Kohl’s Is Going Out Of Business?

Goodbye old friend. Iconic retail behemoth Kohl's looks like it finally may be going the way of the Dodo bird.

By Kristi Eckert | Published

Kohl's

Similar to many big-box department stores, Kohl’s future has been hanging in the balance for quite some time. On numerous occasions, the retail giant has tried to breathe new life into the business such as forming a strategic alliance with makeup vendor Sephora. Alas, its efforts were to no avail. And while Kohl’s isn’t going out of business just yet, the company was left with no other recourse but to put the business up for sale. 

A substantial holdings company called Franchise Group already put a bid to claim first dibs on the once-mighty Kohl’s, CNN reported. They proposed to buy the retail behemoth for approximately $60 a share or around $8 billion. Should the deal go through Kohl’s would join the group’s portfolio which includes other well-known brands such as The Vitamin Shoppe. 

While Franchise Group’s bid looks promising, it’s still anyone’s game at this point. Numerous investors have expressed interest in acquiring Kohl’s as an asset. Also, even if Franchise Group’s bid does win out, it’s unclear as to what kind of plans the holding company would have for the dying brand. Speculatively, they could simply absorb Kohl’s as an asset and use those assets elsewhere or they could try to restructure the retail giant themselves in a last-ditch effort to save it. At this point, it remains uncertain. 

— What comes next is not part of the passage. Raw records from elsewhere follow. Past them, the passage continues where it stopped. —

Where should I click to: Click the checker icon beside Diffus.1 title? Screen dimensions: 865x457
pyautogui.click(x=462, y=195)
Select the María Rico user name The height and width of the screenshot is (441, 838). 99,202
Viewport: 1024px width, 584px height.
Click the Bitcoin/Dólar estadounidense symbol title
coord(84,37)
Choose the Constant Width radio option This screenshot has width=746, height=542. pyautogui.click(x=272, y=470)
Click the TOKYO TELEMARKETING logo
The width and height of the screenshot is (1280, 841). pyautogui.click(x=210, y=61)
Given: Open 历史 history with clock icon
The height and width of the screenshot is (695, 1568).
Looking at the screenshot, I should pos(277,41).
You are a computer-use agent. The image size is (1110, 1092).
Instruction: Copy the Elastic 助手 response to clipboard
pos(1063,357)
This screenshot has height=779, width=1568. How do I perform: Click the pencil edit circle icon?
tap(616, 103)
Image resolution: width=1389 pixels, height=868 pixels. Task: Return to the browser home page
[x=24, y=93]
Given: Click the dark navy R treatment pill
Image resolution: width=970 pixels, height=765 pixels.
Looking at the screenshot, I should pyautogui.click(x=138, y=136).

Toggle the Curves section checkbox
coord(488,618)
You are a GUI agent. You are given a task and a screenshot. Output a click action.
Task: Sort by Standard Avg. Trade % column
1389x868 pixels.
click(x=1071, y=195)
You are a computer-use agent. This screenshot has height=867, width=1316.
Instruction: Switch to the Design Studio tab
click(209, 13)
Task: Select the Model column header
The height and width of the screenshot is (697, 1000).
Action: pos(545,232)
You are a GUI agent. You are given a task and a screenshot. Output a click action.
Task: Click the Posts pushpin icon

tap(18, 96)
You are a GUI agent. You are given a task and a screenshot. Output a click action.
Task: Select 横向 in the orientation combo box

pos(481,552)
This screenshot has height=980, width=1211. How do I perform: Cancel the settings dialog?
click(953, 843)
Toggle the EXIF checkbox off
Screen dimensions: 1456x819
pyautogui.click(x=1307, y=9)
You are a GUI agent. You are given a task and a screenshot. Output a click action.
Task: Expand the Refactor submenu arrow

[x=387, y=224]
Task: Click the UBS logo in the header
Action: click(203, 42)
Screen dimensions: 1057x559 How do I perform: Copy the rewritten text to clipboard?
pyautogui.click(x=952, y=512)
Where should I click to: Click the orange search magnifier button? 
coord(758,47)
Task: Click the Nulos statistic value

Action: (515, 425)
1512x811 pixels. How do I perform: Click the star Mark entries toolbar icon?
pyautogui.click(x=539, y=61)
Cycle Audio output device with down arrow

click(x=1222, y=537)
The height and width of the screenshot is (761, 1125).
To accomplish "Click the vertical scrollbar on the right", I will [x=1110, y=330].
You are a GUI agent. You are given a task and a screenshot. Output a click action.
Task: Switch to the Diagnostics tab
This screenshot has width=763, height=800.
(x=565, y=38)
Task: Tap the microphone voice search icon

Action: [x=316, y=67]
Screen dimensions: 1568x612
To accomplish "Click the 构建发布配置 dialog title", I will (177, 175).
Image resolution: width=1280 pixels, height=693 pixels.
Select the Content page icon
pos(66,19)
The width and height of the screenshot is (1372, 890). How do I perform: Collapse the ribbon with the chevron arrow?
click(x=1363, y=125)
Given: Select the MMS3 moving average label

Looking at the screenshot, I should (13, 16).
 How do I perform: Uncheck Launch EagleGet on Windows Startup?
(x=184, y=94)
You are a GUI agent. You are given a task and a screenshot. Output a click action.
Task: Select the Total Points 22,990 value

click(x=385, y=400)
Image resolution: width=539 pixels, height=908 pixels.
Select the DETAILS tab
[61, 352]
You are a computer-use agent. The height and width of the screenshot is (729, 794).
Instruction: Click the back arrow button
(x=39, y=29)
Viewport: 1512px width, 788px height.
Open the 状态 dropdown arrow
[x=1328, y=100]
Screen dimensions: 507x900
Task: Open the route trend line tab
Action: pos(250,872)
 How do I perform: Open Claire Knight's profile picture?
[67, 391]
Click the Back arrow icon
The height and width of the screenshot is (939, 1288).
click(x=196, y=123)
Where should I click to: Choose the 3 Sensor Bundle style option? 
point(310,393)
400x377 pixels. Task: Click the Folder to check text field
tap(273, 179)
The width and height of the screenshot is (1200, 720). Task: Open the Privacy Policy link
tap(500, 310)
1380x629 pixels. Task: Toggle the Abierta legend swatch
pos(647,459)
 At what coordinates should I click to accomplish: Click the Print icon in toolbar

The Wall Street Journal pointed out that it will take three weeks before the public will be privy to know whether Franchise Group’s attempt to purchase Kohl’s was successful. Should the deal fall through, the next worthy contender would likely be another holdings company called Sycamore Partners. That company has submitted a bid in the $50-something per share range, just below Franchise Group’s $60 a share offer. 

So what happened to Kohl’s? And why are traditional department stores in general seemingly dropping like flies? The answer is actually quite simple. In the past couple of decades, there has been a monumental shift in the way people shop. The catalyzing parties responsible for the shift include like likes of Amazon, Target, and Walmart. These stores, both e-commerce and brick-and-mortar, offer everything that Kohl’s does and more. And not only that but the prices are usually far better. Kohl’s is simply no match for the combined power of the convenience and cost-cutting that those stores offer. 

Moreover, the pandemic served to further accelerate Kohl’s complete fall from grace. Following its onset, there was a massive uptick in the number of people shopping online. And keep in mind online shopping was already thriving pre-pandemic. Also, brick-and-mortar stores that offered more of a once-stop-shopping model fared far better during the height of the pandemic. Hence, Kohl’s efforts to save itself became further thwarted by an unforeseen circumstance that it was powerless to combat. All in all, Kohl’s going the way of the Dodo bird is simply a symptom of the natural evolution of society. Since Kohl’s was initially founded in 1962 the world has changed substantially, unfortunately, Kohl’s just wasn’t able to change with it.